むろん一人飲みも楽しいちゃ楽しいし、一概には言えないのですが、ただおおざっぱに言うと、誰かがいたほうが酒飲むときは楽しいということはあるでしょう。

私の飲酒時代にしたところで、飲むのは多くの場合、立ち飲み屋でしたが、立ち飲み屋というのは一人で行ってもお店にいる客同士の交流が結構ありますので、それが楽しかったのです。

実はそのことは象徴的だと思うのですね。つまり酒を飲んでいるときの交流はまあ誰でもいい。立ち飲み屋で隣にいるオヤジでもいいのです。

逆に本当に気の合う人間なら、別に酒を飲まなくても楽しいです。私なども断酒友とファミレスでパフェ食べながら何時間でも話すこともありますし、大学時代からのサーフィン仲間も酒飲まないので、先だってもやはりファミレスパフェ&ドリンクバーで話しこんだりしました。どちらのケースもおっさん二人で、ですね(苦笑)。さらに昔からの友人は、今ではリタイア間近で飲む連中と飲まない連中(現役時代は飲まざるを得なかったといいます)が分かれていますけれども、別にそれらが「混ざっても」楽しく過ごせたりします。

だから酒がないと間がもたないのは、それほど濃くない人間関係ですよね。典型は「義理の父」だったりかするのでしょうか(笑)。仕事上の飲み会でも、私などはタダ酒飲んでりゃよかったので、あまり気にならなかったですね。でも割り勘で仕事の飲み会はマジ馬鹿馬鹿しいとは思います(参考「会費制飲み会で、もれなく説教までついてくるなんて、こんな理不尽なことはないですよ(怒)」)。

酒はやっぱり意思を持ってますよ!

こういうふうに考察(?)を進めると、いまさらですが酒を飲みながらの付き合いというものは、酒が主で相手が従になりがちなことがわかります。「人」はエッセンスなわけですよ。

で、エッセンスが欲しくなる、という状態が、「酒飲むと人恋しくなる」でしょう。

ここが、ですね、酒さんの生存戦略として非常に巧妙だと思うのです。と、話が前後しましたか私は酒は意思を持っていると思ってます。

これも以前に書いたことがありますが、酒はトキソプラズマのように人の脳を変えるのですね(参考「アルコールとトキソプラズマの「支配」は同じだという件」)。人間関係ということについていえば、酒を通じた人付き合いこそが至高であり、それには酒が必要やろうと思い込ませるわけですよ。このマッチポンプがやっぱり怖いところです。
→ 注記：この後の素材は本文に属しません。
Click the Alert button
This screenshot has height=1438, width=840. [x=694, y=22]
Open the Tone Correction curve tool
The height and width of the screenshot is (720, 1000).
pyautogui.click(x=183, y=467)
よくいる「酒飲まないと、人付き合いを通じてインプットできないだろ~」と主張する輩も、この酒の戦略にとらわれている、と言っていいと思います。

で、エラソーで申し訳ないのですが、自分が人付き合いに何を求めるかということを見極めるために、いったん酒をやめてみるというのも、今度は人間様のほうの戦略になると思いますねー。